#### Problem description:
Rewrite all of the listing below, switching "button" to "control" wherever it appears and changing nothing else. Leave the pictures out.

──────── Entries provided

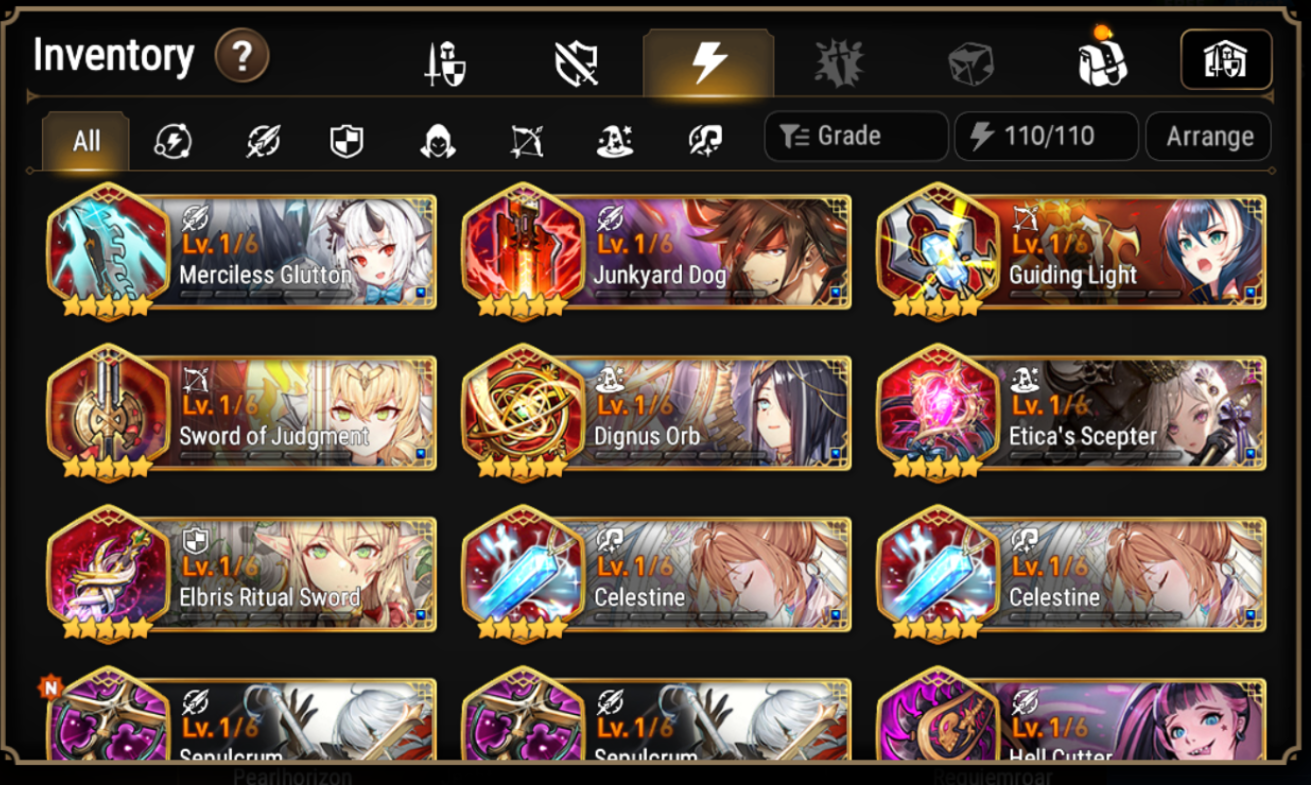The image size is (1311, 785).
Task: Switch to the sword and shield equipment tab
Action: point(444,64)
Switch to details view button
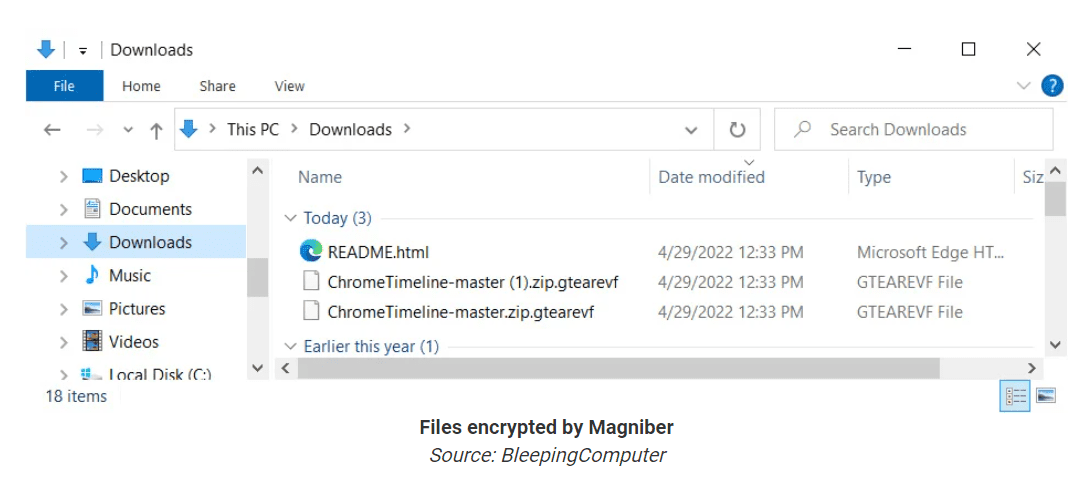The height and width of the screenshot is (480, 1090). tap(1015, 396)
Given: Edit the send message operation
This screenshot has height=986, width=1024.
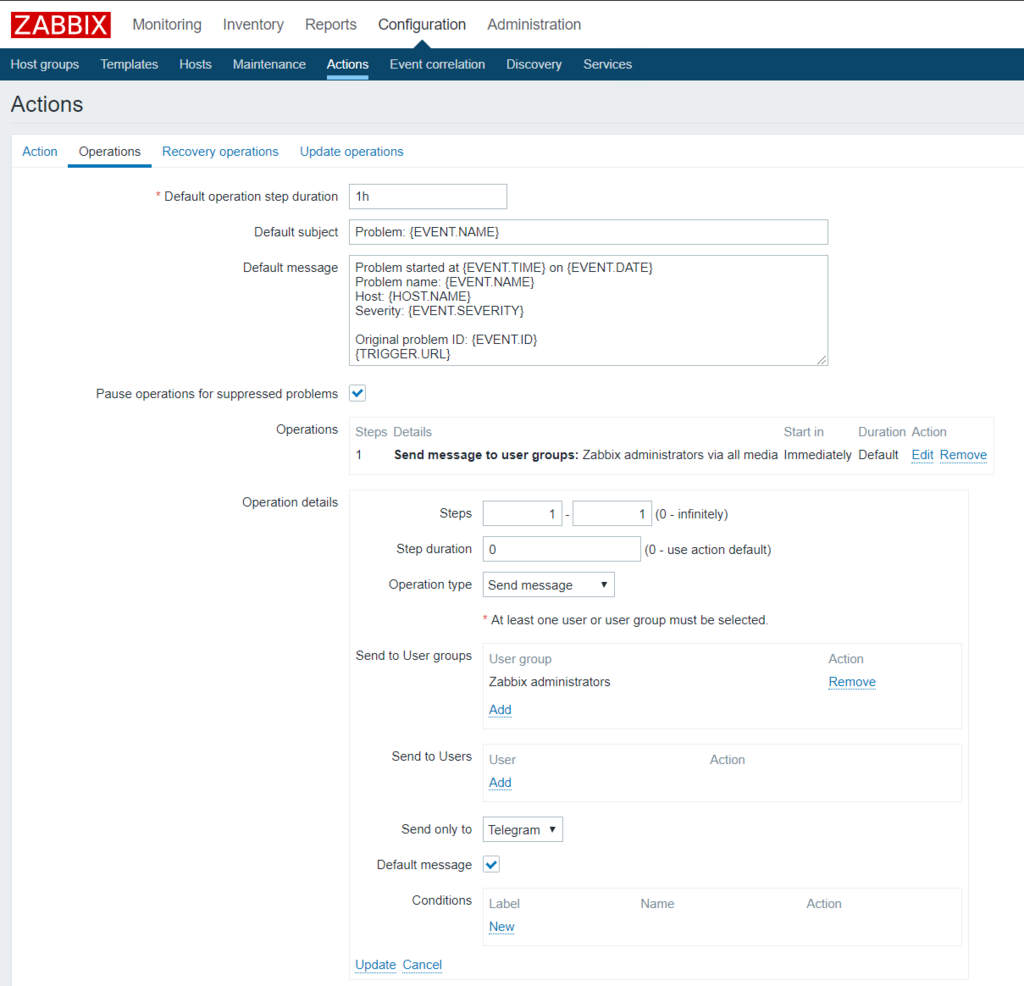Looking at the screenshot, I should click(922, 455).
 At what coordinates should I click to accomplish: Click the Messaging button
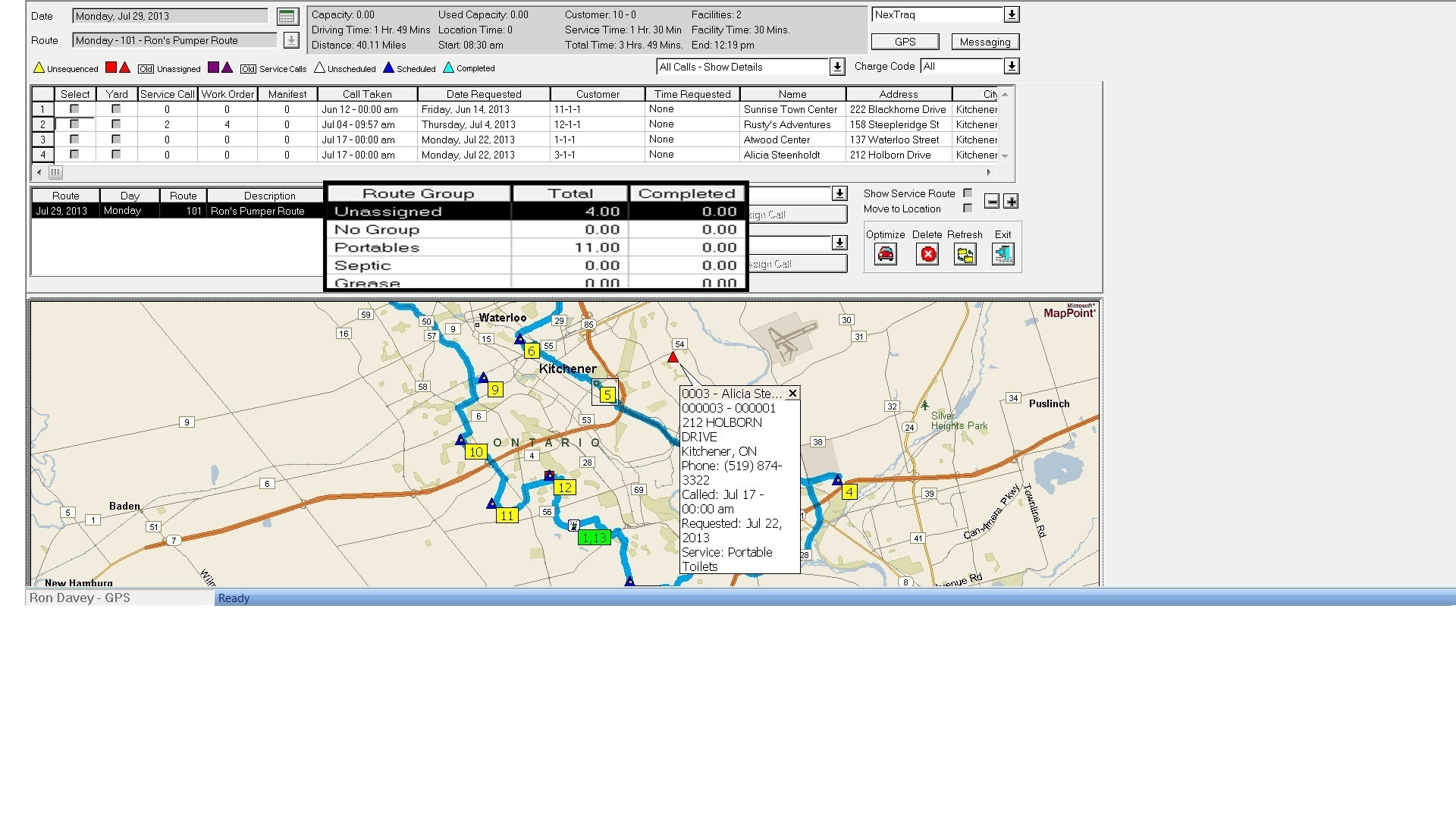984,42
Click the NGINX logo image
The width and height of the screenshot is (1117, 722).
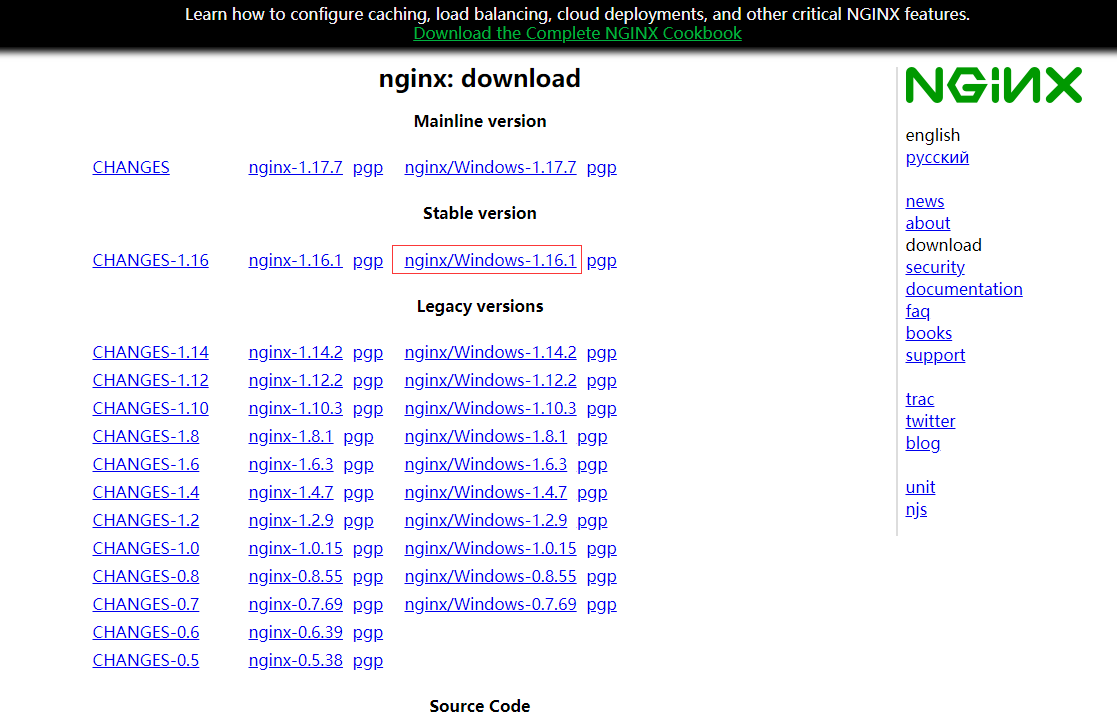[x=993, y=85]
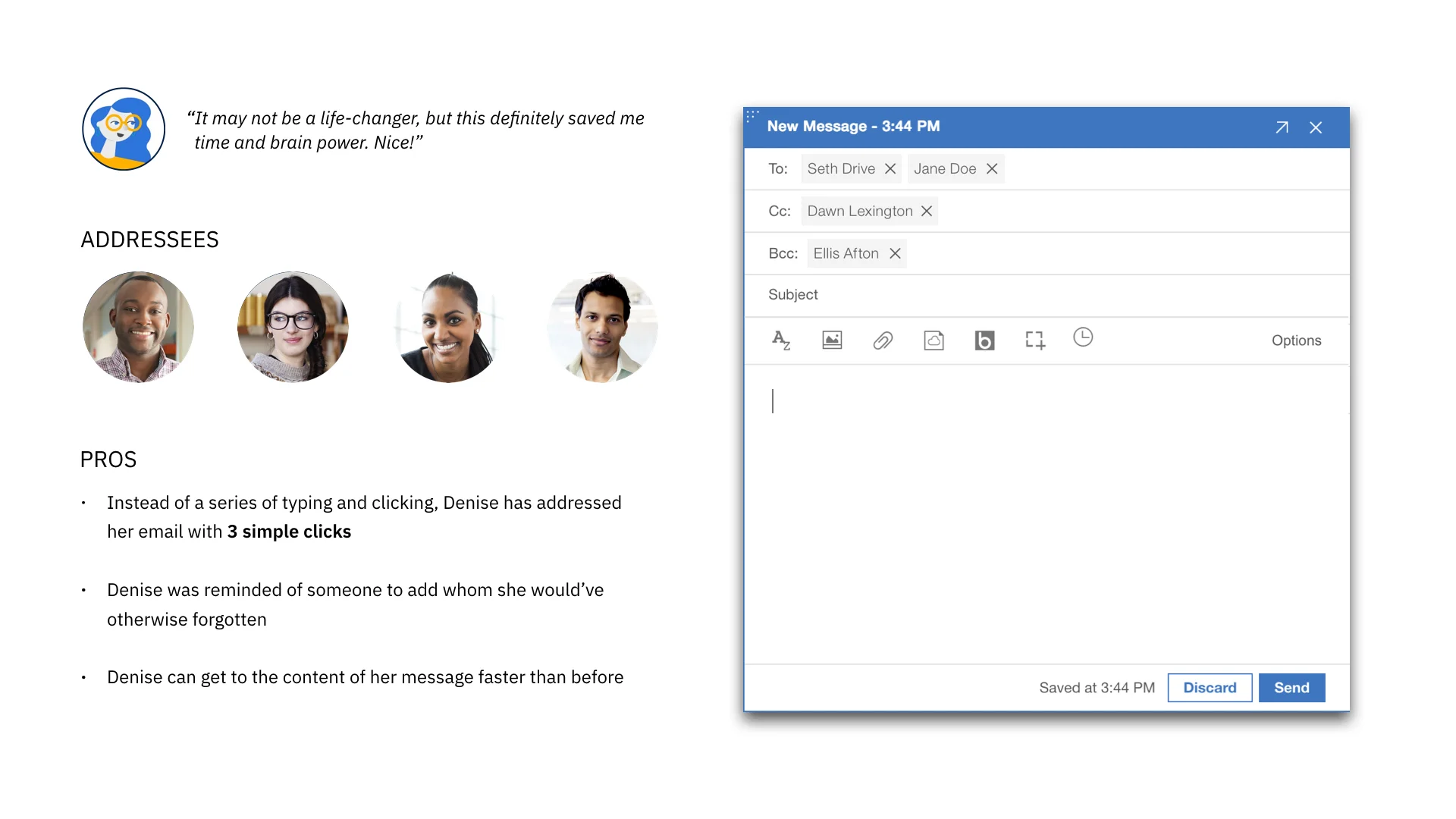Remove Ellis Afton from Bcc
Image resolution: width=1456 pixels, height=819 pixels.
click(x=895, y=254)
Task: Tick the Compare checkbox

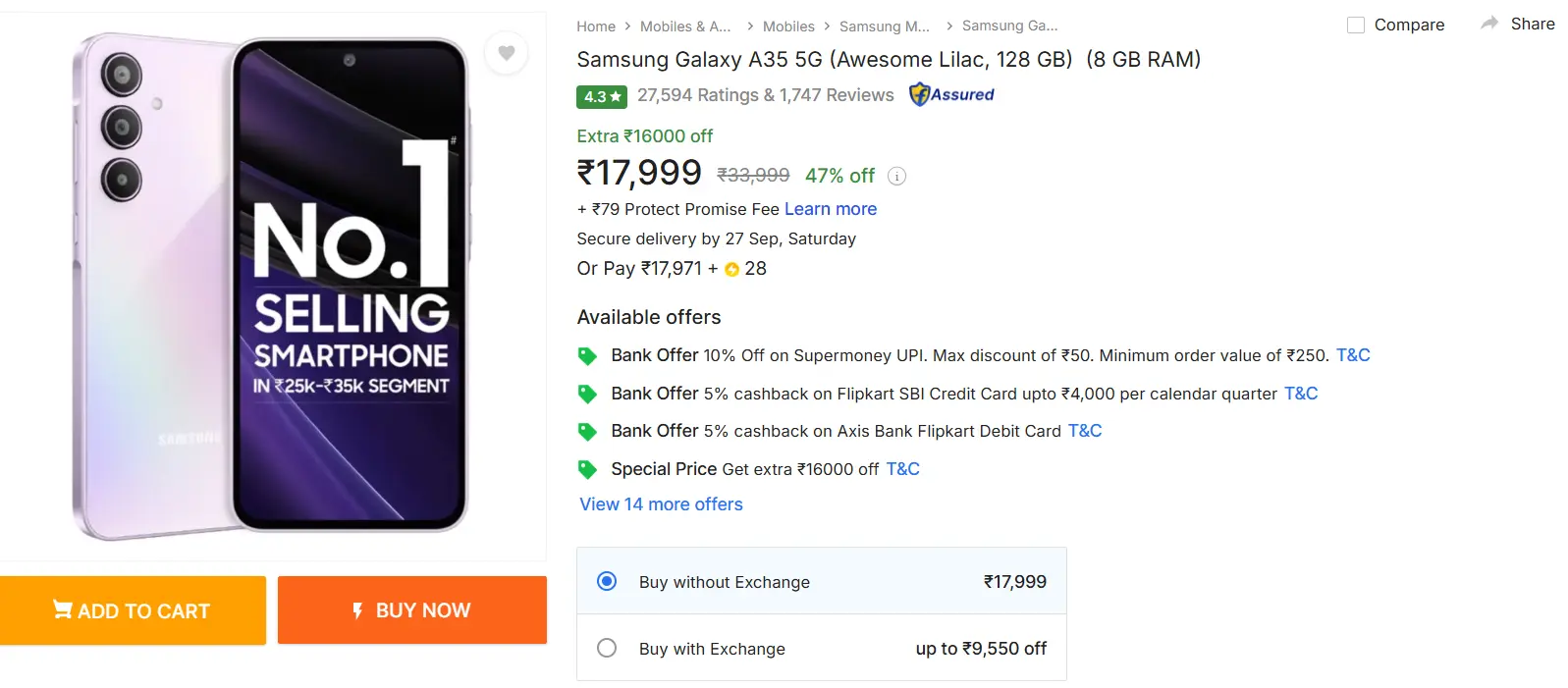Action: (x=1356, y=25)
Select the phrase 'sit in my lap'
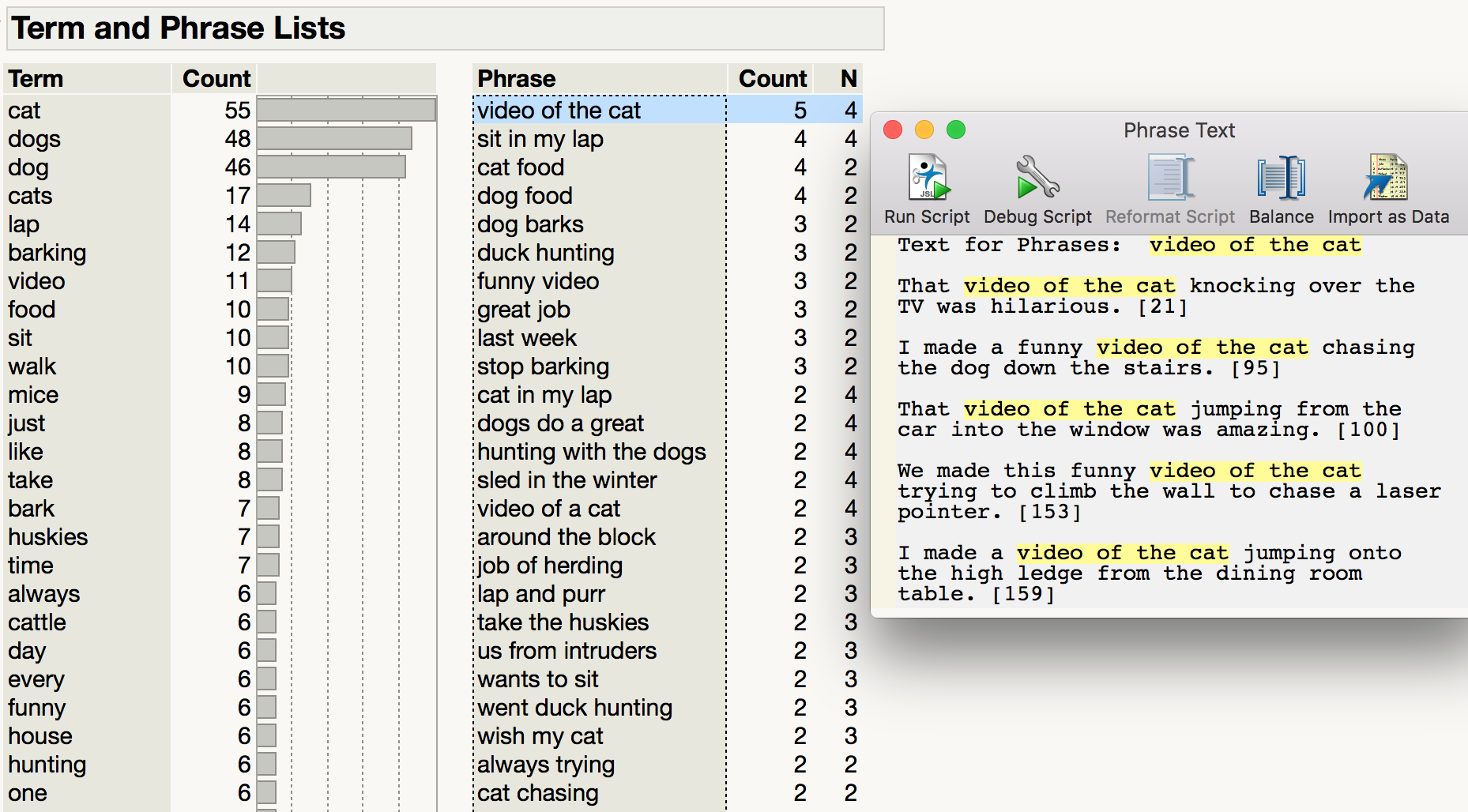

────────────────

#### Exercise answer:
The image size is (1311, 785).
Task: Switch to the sword and shield equipment tab
Action: point(444,64)
Switch to details view control
The height and width of the screenshot is (480, 1090). tap(1015, 396)
Given: Edit the send message operation
This screenshot has height=986, width=1024.
Looking at the screenshot, I should click(922, 455).
 At what coordinates should I click to accomplish: Click the Messaging control
984,42
Click the NGINX logo image
The width and height of the screenshot is (1117, 722).
[x=993, y=85]
Remove Ellis Afton from Bcc
Image resolution: width=1456 pixels, height=819 pixels.
click(x=895, y=254)
Task: Tick the Compare checkbox

Action: (x=1356, y=25)
Select the phrase 'sit in my lap'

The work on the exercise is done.